Collecting patient basic information: including name, gender, age, contact, etc. Such information may be obtained by way of patient filled forms, physician inquiries, and the like.
Collecting a patient's medical history: the past medical history, family medical history, allergic history, etc. of the patient are collected by querying the patient or looking up a record of medical records, etc.
Confirming the diagnosis result of the patient: if the patient has received an examination and diagnosis from a hospital or clinic, the doctor or medical institution may be queried for the patient's diagnosis.
Treatment regimen for the collection patient: if the patient has begun to receive treatment, the patient's treatment regimen, medication, etc. may be collected from the doctor or medical facility.
Patient symptoms and feedback were recorded: in doctor-patient communication, a doctor may ask the patient for symptoms and feedback, and the information may help the doctor to better understand the condition and treatment effect of the patient.
S2, preprocessing the acquired medical information
The pretreatment operation comprises the modes of cleaning, denoising, normalization and the like.

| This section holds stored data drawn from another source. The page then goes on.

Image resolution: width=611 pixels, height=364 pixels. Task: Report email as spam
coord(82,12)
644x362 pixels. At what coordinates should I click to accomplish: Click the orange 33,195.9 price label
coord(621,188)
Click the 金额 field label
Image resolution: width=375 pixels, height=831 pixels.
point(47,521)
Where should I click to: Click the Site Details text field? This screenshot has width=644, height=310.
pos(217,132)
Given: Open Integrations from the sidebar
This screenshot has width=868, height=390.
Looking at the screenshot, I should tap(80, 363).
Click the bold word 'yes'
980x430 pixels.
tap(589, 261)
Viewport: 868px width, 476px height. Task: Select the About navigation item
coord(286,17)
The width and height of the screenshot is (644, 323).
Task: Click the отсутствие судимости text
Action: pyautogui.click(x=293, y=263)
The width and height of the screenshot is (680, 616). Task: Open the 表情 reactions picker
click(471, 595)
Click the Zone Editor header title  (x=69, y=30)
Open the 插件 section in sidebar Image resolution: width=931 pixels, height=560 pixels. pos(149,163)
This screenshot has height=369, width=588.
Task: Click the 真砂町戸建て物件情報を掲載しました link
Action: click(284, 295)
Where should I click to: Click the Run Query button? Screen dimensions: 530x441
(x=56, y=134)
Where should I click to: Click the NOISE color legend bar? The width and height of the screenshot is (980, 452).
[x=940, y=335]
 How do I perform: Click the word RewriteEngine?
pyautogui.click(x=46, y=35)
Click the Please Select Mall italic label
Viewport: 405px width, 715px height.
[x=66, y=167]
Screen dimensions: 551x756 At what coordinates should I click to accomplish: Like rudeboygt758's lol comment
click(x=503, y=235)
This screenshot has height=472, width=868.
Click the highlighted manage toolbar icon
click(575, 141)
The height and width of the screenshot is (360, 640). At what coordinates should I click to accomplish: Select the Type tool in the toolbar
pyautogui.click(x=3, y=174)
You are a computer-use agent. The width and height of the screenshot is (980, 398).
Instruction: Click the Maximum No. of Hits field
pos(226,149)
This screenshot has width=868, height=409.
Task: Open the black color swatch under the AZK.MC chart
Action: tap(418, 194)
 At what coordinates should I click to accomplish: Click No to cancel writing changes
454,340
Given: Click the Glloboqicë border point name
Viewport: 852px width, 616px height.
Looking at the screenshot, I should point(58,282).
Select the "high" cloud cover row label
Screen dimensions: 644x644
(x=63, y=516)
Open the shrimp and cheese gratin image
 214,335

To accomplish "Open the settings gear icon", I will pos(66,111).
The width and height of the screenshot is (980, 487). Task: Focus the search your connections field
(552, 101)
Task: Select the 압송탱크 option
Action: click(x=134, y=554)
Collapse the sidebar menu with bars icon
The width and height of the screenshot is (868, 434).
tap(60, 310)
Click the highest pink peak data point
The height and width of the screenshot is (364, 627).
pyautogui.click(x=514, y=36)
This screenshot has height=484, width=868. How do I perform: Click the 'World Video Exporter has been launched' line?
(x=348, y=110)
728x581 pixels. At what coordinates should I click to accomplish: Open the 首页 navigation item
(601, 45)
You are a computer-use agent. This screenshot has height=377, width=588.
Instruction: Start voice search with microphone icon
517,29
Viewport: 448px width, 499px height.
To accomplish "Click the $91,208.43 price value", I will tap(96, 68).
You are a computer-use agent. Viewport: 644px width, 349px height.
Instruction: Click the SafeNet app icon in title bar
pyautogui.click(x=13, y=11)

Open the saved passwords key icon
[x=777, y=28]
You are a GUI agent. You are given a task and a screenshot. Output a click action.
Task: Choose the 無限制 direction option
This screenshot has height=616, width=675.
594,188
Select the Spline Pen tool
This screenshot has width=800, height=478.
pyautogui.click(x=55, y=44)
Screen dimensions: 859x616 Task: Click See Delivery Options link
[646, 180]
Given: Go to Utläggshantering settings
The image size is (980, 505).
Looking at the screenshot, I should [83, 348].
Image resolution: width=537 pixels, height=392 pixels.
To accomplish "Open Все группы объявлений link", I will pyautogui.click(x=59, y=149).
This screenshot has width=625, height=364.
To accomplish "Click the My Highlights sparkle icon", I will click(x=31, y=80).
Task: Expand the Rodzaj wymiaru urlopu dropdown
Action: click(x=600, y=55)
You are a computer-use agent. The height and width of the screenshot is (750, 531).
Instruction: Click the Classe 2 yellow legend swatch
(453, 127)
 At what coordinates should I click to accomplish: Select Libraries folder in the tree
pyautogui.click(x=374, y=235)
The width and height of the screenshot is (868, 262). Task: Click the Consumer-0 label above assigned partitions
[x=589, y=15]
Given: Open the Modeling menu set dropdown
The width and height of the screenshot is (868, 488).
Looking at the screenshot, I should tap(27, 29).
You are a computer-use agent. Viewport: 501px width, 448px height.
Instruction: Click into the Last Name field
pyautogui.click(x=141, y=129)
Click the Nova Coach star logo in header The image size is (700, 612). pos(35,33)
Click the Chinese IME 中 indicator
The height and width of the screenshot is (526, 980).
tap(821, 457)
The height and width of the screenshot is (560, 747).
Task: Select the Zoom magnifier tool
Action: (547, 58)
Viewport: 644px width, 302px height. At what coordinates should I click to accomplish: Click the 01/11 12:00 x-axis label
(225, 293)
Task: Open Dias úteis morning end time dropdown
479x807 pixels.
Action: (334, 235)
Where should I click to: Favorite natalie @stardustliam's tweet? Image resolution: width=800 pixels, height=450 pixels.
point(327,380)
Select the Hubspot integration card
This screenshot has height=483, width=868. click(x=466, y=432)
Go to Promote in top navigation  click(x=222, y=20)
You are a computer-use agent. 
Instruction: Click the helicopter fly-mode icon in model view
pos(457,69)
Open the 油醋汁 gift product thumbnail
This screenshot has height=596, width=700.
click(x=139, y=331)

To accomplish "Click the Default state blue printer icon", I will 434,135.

In one embodiment of the present invention, the specific method for cleaning, denoising and normalizing the acquired medical information includes:
step 201, in a data cleaning stage, removing duplicate data, missing data and abnormal values, specifically including: removing repeated data by using a drop_redundant function in a pandas library in Python, filling missing values by using a filter function, detecting abnormal values by using an outlier function, and processing;
step 202, removing noise and interference in signals in a data denoising stage, which specifically includes: using a signal module in a scipy library in Python to perform data denoising for the first time; performing median filtering by using a medfilt function, performing low-pass filtering by using an lfilter function, and performing secondary denoising and interference removal by the median filtering and the low-pass filtering;
step 203, in the data normalization stage, scaling the data ranges of different features to the same range, specifically including: data normalization processing is performed using the MinMaxScale class in the sklearn library in Python, and includes subtracting a minimum value from the data for each feature and then dividing by a maximum value to scale the data range to between 0 and 1.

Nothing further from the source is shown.